It was significant that the child did not wish to be present when the mother and the father were interviewed together at the end of the day. The counsellor described that in the report as showing fear of his father at that stage, but agreed in cross-examination that it was also likely that he did not wish to offend either parent in such a circumstance.
The father had told the counsellor that the oldest son had complied with the contact orders until he was 17 and obtained a driver's licence and bought a car. The father was not keen on the concept of negotiating with A and the father whilst not happy about the proposals was described as, however, listening to the proposals put forward and saying that he would consider them.
The counsellor recommended that the mother should continue to encourage A to attend contact according to the orders given by the Court, but if she had difficulties it was recommended that the orders reflect her right to ring or text the father and ask him to pick A up. She also recommends that the orders make it clear that she is then not contravening the orders under these circumstances.
The recommendation also was that the Court consider favourably A's option to have contact with his father every three weeks and to spend less than half of the school holidays with the father.
The counsellor recommended seven days and 14 days during the long holidays.
The counsellor also recommended, sensibly in my view, that the solicitors for the parties should make a calendar of the contact so that there could be no misunderstanding and she also recommended at the beginning of school in 2007, when the child is nearly 17 and would be in year 11, that he and his father negotiate contact from that time.
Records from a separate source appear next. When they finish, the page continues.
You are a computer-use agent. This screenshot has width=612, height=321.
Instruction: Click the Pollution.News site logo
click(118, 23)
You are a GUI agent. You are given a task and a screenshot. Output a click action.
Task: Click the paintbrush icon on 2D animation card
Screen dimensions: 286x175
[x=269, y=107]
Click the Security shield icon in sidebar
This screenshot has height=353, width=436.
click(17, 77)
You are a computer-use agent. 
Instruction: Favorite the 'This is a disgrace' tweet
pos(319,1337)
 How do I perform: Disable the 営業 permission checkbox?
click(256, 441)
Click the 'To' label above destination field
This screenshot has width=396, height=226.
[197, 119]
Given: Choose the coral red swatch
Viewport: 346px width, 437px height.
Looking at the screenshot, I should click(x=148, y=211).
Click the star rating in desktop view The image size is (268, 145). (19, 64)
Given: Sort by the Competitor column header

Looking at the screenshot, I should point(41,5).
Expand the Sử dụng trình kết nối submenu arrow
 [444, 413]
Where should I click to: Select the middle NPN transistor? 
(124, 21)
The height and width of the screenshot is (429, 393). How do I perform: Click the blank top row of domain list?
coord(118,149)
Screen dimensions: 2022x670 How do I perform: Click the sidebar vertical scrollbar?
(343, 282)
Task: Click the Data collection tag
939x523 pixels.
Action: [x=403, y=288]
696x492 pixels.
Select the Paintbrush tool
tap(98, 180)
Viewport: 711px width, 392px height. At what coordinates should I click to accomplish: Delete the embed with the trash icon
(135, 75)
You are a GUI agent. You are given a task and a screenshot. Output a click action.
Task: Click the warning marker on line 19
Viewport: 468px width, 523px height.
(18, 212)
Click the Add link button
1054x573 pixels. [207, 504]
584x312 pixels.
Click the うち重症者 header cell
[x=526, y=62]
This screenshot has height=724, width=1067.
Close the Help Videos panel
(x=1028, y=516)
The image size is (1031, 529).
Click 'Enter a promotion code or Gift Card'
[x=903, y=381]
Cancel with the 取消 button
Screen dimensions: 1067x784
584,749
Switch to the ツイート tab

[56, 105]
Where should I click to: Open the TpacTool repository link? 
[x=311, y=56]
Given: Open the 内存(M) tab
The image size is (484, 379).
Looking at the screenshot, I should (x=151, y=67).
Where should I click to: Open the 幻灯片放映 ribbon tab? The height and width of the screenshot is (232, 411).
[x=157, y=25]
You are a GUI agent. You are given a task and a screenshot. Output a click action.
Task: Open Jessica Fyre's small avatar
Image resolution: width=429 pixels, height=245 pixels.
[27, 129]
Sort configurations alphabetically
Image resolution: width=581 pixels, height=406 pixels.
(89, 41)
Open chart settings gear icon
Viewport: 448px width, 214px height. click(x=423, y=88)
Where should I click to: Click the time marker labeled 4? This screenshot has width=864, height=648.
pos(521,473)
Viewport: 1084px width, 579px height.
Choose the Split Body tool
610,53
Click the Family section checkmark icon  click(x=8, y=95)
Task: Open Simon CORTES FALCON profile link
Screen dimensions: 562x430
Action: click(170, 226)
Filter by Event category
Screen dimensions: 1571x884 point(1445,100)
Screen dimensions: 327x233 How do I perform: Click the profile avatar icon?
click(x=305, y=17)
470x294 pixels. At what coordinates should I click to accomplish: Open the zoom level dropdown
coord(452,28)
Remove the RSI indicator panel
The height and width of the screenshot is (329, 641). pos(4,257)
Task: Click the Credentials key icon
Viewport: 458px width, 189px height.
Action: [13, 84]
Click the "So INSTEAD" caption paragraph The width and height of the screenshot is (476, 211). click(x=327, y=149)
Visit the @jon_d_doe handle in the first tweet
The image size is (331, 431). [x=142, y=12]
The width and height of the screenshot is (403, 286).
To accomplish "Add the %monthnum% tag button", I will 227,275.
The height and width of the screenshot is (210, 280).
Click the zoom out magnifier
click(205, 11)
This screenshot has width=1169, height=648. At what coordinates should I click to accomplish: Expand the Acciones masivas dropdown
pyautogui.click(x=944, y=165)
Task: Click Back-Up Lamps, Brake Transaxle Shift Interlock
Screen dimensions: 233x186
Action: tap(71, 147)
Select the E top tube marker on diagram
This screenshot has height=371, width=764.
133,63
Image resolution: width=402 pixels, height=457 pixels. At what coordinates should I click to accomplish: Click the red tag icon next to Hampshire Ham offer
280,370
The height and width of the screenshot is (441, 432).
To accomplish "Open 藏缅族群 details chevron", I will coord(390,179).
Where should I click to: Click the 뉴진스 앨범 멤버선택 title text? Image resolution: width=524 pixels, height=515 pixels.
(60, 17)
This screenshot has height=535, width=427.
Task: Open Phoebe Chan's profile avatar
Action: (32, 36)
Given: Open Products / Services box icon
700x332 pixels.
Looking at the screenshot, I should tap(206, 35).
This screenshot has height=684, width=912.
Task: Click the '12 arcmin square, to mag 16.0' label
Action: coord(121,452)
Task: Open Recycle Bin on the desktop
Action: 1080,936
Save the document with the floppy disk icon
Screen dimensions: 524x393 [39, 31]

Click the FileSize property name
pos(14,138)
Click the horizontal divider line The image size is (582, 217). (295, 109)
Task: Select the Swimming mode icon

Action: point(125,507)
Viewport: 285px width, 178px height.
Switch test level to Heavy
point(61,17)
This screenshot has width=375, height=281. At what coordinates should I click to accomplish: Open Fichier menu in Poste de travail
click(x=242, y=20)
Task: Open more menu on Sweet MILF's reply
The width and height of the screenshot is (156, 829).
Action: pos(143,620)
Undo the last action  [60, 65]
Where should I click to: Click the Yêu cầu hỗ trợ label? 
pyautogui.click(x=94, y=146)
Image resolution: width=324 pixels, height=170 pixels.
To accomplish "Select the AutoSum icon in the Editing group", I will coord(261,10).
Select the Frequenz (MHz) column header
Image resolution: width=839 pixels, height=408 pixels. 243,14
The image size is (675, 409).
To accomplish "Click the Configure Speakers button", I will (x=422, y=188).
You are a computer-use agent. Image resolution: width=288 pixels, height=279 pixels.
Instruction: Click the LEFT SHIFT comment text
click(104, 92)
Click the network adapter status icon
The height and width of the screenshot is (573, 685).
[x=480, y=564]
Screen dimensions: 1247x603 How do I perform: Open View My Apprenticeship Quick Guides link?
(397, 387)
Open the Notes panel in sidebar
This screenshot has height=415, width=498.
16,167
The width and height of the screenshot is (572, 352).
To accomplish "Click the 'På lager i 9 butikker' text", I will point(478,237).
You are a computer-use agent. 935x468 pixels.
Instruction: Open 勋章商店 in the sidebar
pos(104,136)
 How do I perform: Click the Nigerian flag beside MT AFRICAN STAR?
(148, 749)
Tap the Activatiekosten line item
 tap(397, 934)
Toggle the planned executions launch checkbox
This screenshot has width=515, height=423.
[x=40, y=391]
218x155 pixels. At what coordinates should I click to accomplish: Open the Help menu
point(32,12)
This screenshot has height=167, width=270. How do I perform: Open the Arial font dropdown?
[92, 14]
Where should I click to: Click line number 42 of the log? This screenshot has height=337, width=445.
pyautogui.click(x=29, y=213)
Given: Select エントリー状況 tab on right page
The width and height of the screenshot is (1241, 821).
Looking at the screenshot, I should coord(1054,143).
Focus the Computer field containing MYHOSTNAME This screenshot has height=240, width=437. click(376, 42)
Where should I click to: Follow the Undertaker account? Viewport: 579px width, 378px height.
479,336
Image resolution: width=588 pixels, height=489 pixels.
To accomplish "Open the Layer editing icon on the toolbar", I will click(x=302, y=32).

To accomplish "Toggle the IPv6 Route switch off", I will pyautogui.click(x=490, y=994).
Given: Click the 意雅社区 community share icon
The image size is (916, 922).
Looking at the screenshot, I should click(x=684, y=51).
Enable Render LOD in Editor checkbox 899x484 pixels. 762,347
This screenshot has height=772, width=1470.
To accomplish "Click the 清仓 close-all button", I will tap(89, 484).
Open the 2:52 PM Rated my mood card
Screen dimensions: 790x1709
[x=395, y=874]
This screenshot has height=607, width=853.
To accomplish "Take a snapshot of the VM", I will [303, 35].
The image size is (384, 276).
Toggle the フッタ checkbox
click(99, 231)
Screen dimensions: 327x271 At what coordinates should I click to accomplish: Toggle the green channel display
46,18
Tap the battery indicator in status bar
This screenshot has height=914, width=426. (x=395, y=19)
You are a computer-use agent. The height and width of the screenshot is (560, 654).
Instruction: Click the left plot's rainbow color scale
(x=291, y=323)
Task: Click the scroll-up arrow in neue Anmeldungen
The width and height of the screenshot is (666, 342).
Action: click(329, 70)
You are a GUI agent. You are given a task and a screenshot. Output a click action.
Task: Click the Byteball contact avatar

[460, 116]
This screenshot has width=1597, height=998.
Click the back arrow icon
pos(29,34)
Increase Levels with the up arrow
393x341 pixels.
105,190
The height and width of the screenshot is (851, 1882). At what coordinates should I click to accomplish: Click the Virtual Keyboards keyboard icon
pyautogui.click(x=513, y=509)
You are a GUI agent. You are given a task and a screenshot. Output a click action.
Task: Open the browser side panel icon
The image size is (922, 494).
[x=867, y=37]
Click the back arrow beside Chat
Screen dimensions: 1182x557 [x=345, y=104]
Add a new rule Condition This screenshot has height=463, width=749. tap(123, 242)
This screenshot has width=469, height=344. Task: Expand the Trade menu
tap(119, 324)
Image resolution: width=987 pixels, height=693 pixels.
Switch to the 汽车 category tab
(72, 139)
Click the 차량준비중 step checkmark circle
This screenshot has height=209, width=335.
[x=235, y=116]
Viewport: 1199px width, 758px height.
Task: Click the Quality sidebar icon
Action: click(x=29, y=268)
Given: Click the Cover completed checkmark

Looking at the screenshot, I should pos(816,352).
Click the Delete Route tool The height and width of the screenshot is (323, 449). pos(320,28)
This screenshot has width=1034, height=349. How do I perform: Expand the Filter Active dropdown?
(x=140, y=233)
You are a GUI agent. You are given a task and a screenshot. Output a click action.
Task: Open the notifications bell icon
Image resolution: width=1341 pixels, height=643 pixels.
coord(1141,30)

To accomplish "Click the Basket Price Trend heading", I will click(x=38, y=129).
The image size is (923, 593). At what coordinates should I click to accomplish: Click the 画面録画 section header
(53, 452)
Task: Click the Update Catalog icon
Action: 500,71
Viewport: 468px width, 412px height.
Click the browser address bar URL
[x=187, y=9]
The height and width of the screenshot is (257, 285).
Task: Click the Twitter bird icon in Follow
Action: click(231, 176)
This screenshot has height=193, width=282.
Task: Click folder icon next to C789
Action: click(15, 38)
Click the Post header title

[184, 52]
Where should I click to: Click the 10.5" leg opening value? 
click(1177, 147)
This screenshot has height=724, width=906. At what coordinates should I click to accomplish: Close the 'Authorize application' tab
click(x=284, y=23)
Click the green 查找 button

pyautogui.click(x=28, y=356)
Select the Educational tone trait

Now, quite clearly the father does not agree with those recommendations, takes the view that the child is too young to be dictating perhaps the situation. The father's solicitor Mr Holmes said that it was up to the mother to demonstrate that this change would be in the child's interest and there was no evidence that he had been compelled to attend contact, there was no evidence that the child's interaction with his peers had been harmed by the contact. Pointed out that the father readily took the child to soccer and there was no reason to believe that if he obtained a part-time job at the Pizza Hut that the father would not take him to work.
The mother described reactive behaviours by the child, but there was no evidence in support of that and in short submitted that if there was not a problem that the Court should not change the arrangements and opposed giving the child a right of veto.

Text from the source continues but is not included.